Wassup Rockers is very upfront with its characters and the role that race and status (social and economic) plays in their daily life. It does not take more than 15 minutes until we have already seen two racial altercations between the characters and African Americans; in the first they are called ‘Mexicans’, which is the most obvious assumption that a non-Latin American makes of any brown-skinned individual, and on the other they are targeted because of their ‘tight’ pants, which spawns the provocative question; ‘wassup rockers?’  The movie is also upfront with its motives; the plot is thin, the direction is loose, and the script at times borders on Troma-like (in one poignant scene a rich drunken middle-aged lady is giving the baby-faced Kiko a bath. When he gets out, she falls on the tub and in an attempt to get up gets a hold of a chandelier which falls on the bathtub electrocuting her to death; have you ever seen a fucking chandelier on top of a bath tub? Plus, what was the point besides cheap laughs? Maybe she deserved to die just because she was rich, white, shallow, drunk and is very likely that she had some truculent intentions with our boy Kiko) and the actors are clearly unprofessional, which might turn off thousands. But Wassup Rockers breathes youthful joy and careless enthusiasm, which eventually causes pain and even death, but that’s what you get when you play out of your element.  At least that's what Clark seems to be telling us.

 

In Beverly Hills, the boys find a world that’s only a few miles away, but that represents the exact opposite of their very own South Central.  It’s a white rich world and since they aren’t white, nor rich besides the occasional adventure they find nothing but rejection.

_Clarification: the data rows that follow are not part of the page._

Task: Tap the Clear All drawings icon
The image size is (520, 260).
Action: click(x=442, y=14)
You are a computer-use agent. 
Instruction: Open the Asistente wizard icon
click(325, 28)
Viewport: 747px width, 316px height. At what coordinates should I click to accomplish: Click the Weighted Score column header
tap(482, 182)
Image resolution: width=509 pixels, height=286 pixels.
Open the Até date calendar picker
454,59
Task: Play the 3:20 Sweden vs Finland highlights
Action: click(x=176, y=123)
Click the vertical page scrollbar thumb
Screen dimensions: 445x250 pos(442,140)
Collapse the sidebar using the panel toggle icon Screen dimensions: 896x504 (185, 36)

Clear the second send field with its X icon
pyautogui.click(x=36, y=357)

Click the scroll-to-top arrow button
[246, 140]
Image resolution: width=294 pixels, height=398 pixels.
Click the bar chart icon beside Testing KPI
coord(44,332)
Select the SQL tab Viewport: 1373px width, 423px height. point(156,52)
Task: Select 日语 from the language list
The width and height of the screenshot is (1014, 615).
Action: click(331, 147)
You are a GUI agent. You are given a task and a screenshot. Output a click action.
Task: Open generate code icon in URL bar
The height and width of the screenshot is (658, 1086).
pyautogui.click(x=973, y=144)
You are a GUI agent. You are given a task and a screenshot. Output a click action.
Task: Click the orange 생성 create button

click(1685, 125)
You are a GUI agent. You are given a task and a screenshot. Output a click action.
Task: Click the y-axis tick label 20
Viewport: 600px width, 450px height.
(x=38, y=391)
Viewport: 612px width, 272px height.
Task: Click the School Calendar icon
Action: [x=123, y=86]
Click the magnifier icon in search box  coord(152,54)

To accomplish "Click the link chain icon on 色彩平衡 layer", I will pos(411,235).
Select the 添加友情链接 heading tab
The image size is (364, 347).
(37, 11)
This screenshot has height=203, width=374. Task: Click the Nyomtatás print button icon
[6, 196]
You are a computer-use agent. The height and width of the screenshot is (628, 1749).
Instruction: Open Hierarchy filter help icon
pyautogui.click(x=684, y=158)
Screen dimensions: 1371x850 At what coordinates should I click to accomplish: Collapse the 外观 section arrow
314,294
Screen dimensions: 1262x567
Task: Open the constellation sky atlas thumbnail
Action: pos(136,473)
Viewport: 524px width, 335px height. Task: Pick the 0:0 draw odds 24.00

The boys don’t like their town, they don’t fit there because they are rockers, but only two bus rides away in Beverly Hills they aren’t welcomed either.  When asked where they’re from, their quick reply is; ‘we’re from the ghetto’, but the line is spewed with such speed and certainty that it comes off as provocation, albeit their life is a hard truth.  From then on, events subtract members of their group one by one, one event more violent than the other, it is not until the end when the boys seem to reflect on the consequences of such day that any trace of conscience becomes evident.  Perhaps one should come to this movie with lowered expectations; much like the awesome soundtrack that accompanies it (Moral Decay, The Retaliates, The Remains, The Revolts-the band comprised by the actors for the movie) Wassup Rockers thrives on its simplicity; the story is told and there is very little in the way of artistic accomplishment, but being this a Larry Clark movie, that was hardly the point.